Results and discussions

RSM and SPTV validation processes

In order to confirm the numerical accuracy of current RSM in revealing the fundamentals of insert-induced turbulence upon fins forced convection, careful validation using Hoi et al.’s19,27 experimentally recorded measurements are conveyed. Figure 3a demonstrates the comparison between the experimental study of NG and SFG induced Nu with present numerical simulation. Evidently, low percentage differences of 0.34% and 0.19% are recorded for NG and SFG, respectively. Likewise, fractal grid simulated flow dynamic, namely, the centreline streamwise flow velocities Uc at different x/Dh are as well validated and compared with experimental data. It is seen in Fig. 3b that the normalized flow velocity at the lee of grid decreases × 0.28 nonlinearly, i.e., from about Uc/U0 = 1.9 to 1.4, with a maximum discrepancy of 6.15% recorded between the numerical and experimental results. The modest difference corresponds to magnitude of Uc/U0 = 0.08, which is believed to be affected by the coarsening of mesh size at distances afar from grid at x/Dh = −5.3 to ensure timely computation.
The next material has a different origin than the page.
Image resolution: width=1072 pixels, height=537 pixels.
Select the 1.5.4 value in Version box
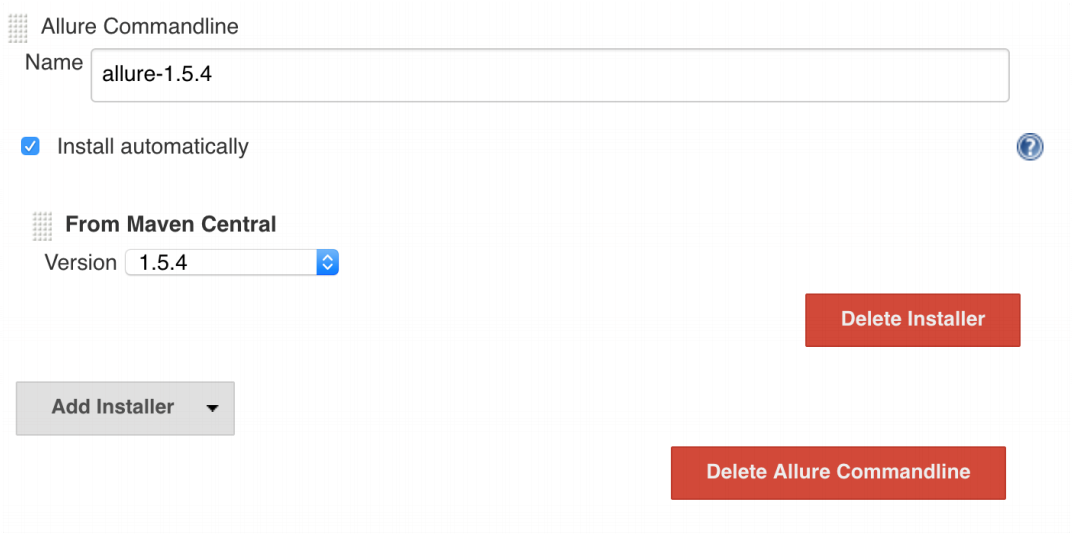163,263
But nevertheless, such subtle documented differences in Fig. 3a, b indicate that the RSM simulated forced convection and fluid flow fits well with the experimental study. Hence, it is justified that the current use of numerical scheme is capable of predicting grid-induced flow dynamic in aiding the thermal dissipation of plate-fin heat sink with reasonable accuracy.

Figure 3
figure 3

Top, numerical validation of (a) Nu for NG and SFG, as well as (b) the normalized centreline velocity of fractal grid generated turbulence against Hoi et al.19,27 experimental data. Middle, (c) geometrical representation of particle placements in the wind tunnel test section along with (d) the SPTV recorded error margins. Bottom, (e) SPTV validation of SFG induced Iz against Lee et al.28 experimental data.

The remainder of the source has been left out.